Absolutely. And I do think that opportunities like I've had, are there for everyday people, because that's who I am. I something special with the public schools, I had no idea what I was doing either That's never stopped me. I didn't know what I was doing. You know, in terms of homelessness, but you just jump in and solve the problem. And don't be afraid to take a risk.

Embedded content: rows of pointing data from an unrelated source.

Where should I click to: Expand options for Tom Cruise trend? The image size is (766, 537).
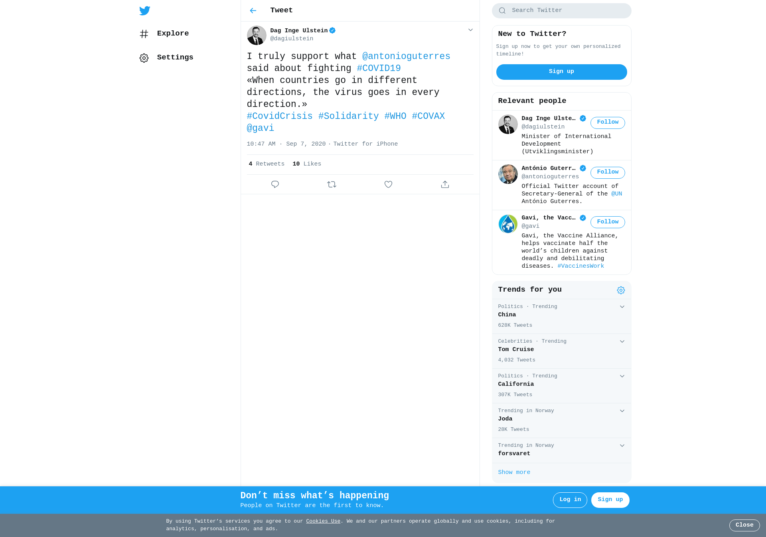click(x=622, y=342)
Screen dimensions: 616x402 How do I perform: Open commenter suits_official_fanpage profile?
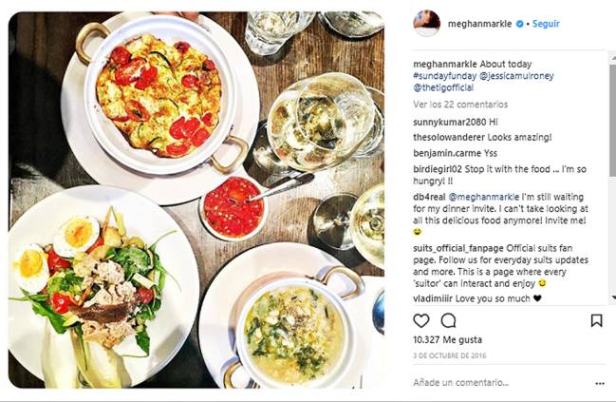pyautogui.click(x=458, y=249)
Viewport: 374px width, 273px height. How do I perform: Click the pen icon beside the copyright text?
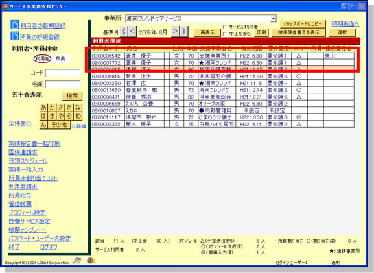[x=77, y=260]
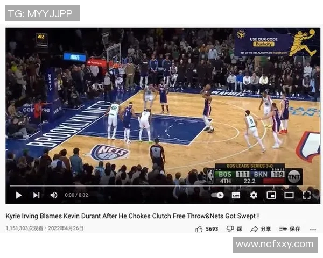Enable theater mode view
The width and height of the screenshot is (323, 258).
pos(289,195)
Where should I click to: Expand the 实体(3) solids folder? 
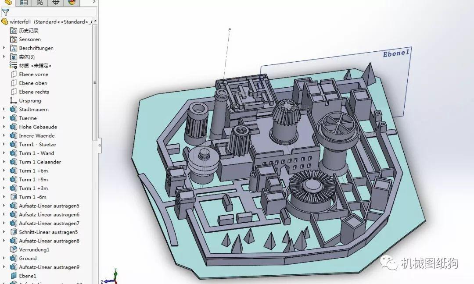pos(4,57)
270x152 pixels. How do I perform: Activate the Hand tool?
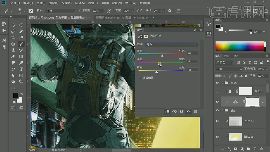(x=13, y=82)
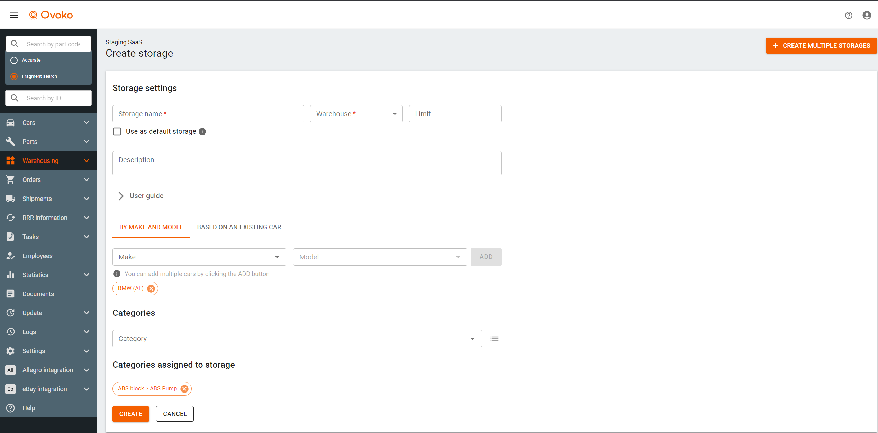Open the hamburger menu icon
Image resolution: width=878 pixels, height=433 pixels.
14,15
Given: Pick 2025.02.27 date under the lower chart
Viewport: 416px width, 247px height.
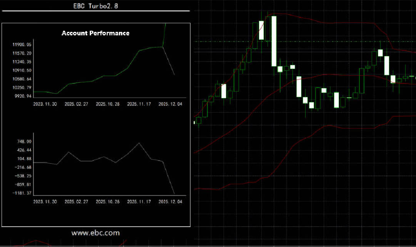Looking at the screenshot, I should point(76,202).
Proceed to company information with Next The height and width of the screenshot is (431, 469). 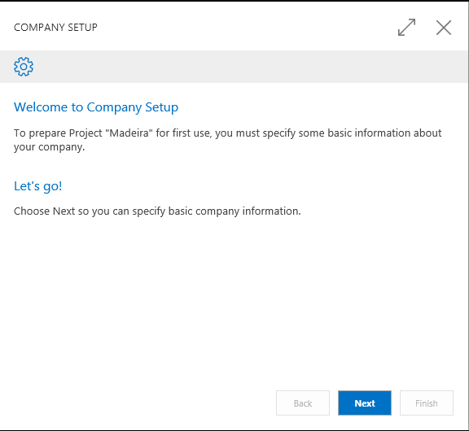[x=365, y=403]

Don't be afraid to not know, don't be afraid to learn as you go. And one of the things that I'm a very big believer in is mentors, coaches, and somehow that gets associated with youth. I think that you can have mentors and coaches throughout your life. So I had by the way, three weeks ago from being a member of Congress to Mayor, I never worked in City Hall before. And but you know, you better believe that I was in contact with past mayors. Now. I work with a lot of different mayors, but, you know, it's about taking risk and being okay with sometimes if it doesn't work out. But I think the opportunities are out there and I agree with Raj 100%, it's all about relationships, get to know people, get to know people, if there's something that moves your heart find somebody that does that work. I think a lot of people, one of the things I pride myself in the most is working with young people turning someone else on to committing to fight for social and economic change. And I'm very, very committed and invested in the next generation because at some point I want to retire. And that fight continues on. It's not about the individual. It's about the issue.